ACTIVITY -> Your answer should hold every line of the records below that contains the string "list".

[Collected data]
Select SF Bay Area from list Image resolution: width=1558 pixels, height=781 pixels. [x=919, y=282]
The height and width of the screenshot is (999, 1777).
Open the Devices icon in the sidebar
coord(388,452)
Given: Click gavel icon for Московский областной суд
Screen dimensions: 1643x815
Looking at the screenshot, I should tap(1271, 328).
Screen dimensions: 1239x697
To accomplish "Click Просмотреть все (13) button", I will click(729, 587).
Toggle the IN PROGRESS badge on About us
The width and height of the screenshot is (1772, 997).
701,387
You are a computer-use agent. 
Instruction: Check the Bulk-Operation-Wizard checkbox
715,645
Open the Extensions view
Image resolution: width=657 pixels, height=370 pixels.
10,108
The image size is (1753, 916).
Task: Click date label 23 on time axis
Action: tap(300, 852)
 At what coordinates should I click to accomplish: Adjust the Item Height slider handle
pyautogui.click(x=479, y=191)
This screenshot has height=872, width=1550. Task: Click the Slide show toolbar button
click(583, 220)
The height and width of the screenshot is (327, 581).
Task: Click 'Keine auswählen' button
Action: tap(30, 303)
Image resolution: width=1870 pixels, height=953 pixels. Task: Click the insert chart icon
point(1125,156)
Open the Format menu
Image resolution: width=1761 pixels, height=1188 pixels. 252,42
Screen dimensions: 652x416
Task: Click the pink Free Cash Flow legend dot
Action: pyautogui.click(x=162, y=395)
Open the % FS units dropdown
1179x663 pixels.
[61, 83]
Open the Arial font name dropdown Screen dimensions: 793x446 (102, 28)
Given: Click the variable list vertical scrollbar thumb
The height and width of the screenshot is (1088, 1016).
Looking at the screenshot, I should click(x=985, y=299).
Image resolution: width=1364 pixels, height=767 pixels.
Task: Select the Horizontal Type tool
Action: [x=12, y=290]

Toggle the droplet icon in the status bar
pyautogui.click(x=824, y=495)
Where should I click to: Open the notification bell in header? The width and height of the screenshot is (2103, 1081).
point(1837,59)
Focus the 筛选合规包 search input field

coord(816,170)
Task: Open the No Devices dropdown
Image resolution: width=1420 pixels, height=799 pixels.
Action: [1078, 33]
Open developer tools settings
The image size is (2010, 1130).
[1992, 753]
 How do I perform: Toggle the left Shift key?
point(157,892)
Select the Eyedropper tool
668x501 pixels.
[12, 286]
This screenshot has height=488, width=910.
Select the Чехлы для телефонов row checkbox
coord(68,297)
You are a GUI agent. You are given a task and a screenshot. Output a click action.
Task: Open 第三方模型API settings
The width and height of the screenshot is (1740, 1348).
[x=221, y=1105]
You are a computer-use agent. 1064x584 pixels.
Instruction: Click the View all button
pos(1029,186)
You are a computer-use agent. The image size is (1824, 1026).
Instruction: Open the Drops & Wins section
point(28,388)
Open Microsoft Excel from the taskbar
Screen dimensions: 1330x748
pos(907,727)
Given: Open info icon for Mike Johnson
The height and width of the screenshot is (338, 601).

ANSWER TO THIS TASK ->
Select SF Bay Area from list Image resolution: width=1558 pixels, height=781 pixels. [x=919, y=282]
Given: Click the variable list vertical scrollbar thumb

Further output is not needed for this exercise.